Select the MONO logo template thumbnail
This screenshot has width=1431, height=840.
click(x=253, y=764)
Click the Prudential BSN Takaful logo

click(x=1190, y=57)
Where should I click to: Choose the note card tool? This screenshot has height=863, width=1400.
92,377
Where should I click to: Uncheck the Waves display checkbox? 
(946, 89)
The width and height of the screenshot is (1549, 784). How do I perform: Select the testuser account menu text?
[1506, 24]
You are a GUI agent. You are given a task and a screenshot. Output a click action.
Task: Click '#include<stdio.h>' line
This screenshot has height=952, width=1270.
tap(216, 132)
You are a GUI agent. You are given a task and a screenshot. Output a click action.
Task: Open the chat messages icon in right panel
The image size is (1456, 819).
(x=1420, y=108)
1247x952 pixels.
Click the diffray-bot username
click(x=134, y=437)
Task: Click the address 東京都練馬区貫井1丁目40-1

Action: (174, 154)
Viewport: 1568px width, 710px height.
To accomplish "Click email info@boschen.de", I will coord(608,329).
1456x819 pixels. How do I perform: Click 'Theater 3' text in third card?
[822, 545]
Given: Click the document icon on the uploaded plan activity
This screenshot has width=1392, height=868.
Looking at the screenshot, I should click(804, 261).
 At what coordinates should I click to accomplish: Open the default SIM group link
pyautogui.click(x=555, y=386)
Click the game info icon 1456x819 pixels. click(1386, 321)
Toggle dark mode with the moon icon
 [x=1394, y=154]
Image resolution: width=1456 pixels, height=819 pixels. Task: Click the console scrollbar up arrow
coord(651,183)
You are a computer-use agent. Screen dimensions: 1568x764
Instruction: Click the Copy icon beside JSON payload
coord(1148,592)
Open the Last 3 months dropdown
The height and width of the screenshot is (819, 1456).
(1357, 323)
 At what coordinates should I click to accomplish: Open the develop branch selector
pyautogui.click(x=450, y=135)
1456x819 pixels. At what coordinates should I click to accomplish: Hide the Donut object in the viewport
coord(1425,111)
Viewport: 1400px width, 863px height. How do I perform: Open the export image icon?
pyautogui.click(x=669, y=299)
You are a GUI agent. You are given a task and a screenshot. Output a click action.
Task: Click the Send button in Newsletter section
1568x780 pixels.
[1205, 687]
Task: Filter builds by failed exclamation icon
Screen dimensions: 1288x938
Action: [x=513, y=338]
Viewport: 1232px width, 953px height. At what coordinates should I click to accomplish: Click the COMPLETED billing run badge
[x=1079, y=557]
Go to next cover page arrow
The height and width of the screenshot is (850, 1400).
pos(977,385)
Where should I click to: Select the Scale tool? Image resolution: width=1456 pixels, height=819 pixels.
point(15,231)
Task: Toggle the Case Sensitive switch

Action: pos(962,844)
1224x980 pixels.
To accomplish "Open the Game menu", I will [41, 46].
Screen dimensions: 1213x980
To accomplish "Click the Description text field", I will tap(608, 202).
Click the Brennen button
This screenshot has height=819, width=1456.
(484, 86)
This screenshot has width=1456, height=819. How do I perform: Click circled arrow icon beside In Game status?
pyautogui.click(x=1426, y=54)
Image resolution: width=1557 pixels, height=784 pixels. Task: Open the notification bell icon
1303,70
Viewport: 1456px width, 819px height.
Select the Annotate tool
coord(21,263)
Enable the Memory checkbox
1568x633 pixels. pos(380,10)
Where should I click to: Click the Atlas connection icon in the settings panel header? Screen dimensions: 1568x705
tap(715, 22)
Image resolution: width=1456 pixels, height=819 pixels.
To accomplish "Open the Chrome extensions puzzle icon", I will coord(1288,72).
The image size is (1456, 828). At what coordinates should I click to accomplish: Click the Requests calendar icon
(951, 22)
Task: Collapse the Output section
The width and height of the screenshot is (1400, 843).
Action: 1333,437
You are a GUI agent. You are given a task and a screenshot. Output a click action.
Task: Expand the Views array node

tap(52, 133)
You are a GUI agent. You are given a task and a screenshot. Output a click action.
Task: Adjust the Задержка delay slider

--------------------------------------------------

→ AIM OF THE EXERCISE
Using the entries above, return exactly the lines from the line with "Given: Click the" to the line with "1224x980 pixels.", counting both of those lines.

→ EXERCISE OUTPUT
Given: Click the document icon on the uploaded plan activity
This screenshot has width=1392, height=868.
Looking at the screenshot, I should click(804, 261).
 At what coordinates should I click to accomplish: Open the default SIM group link
pyautogui.click(x=555, y=386)
Click the game info icon 1456x819 pixels. click(1386, 321)
Toggle dark mode with the moon icon
 [x=1394, y=154]
Image resolution: width=1456 pixels, height=819 pixels. Task: Click the console scrollbar up arrow
coord(651,183)
You are a computer-use agent. Screen dimensions: 1568x764
Instruction: Click the Copy icon beside JSON payload
coord(1148,592)
Open the Last 3 months dropdown
The height and width of the screenshot is (819, 1456).
(1357, 323)
 At what coordinates should I click to accomplish: Open the develop branch selector
pyautogui.click(x=450, y=135)
1456x819 pixels. At what coordinates should I click to accomplish: Hide the Donut object in the viewport
coord(1425,111)
Viewport: 1400px width, 863px height. How do I perform: Open the export image icon?
pyautogui.click(x=669, y=299)
You are a GUI agent. You are given a task and a screenshot. Output a click action.
Task: Click the Send button in Newsletter section
1568x780 pixels.
[1205, 687]
Task: Filter builds by failed exclamation icon
Screen dimensions: 1288x938
Action: [x=513, y=338]
Viewport: 1232px width, 953px height. At what coordinates should I click to accomplish: Click the COMPLETED billing run badge
[x=1079, y=557]
Go to next cover page arrow
The height and width of the screenshot is (850, 1400).
pos(977,385)
Where should I click to: Select the Scale tool? Image resolution: width=1456 pixels, height=819 pixels.
point(15,231)
Task: Toggle the Case Sensitive switch

Action: pos(962,844)
1224x980 pixels.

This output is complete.